PAGE TEXT

What My World's Like

#notetoself: be resilient.


I’ve been traveling for seven weeks. Those who get my #notetoself emails are updated, but most others aren’t. I’ve been meaning to share these here for a while. This is the first #notetoself email (reformatted into letters!) I sent after one week of travel, on February 6, 2012. Please feel free to comment, share, etc.

I’ve only been in Costa Rica for one week, and have learned some pretty big lessons. Traveling is by far one of my favorite things to do because it throws you out of your comfort zone, leaving you with less armor to shield yourself with, which can, if you let it, result in purer knowledge of self.

You live. You learn. You adjust. You get over, under and through if you have to simply because…well, you have to.

SOURCE INFORMATION
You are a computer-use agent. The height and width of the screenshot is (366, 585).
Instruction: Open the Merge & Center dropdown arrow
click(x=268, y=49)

==

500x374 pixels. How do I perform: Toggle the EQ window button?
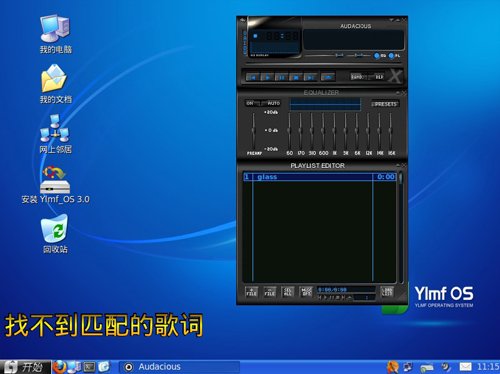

TASK 1
In the travel blog post, on what date was the first #notetoself email sent?
TASK 2
Using the travel blog post, explain why traveling is one of the writer's favorite things to do.
TASK 3
Decide whether each statement agrees with the travel blog post, and quote the words that decide it: (a) The first #notetoself email was sent after two weeks of travel. (b) When the first email was written, the writer had been in Costa Rica for one week. (c) Readers are invited to comment on and share the post.

WRITTEN REPLY 1
February 6, 2012.

WRITTEN REPLY 2
Traveling throws the writer out of their comfort zone and leaves them with less armor to shield themselves with. If they let it, this can result in purer knowledge of self.

WRITTEN REPLY 3
(a) No: "I sent after one week of travel"
(b) Yes: "I’ve only been in Costa Rica for one week"
(c) Yes: "Please feel free to comment, share, etc."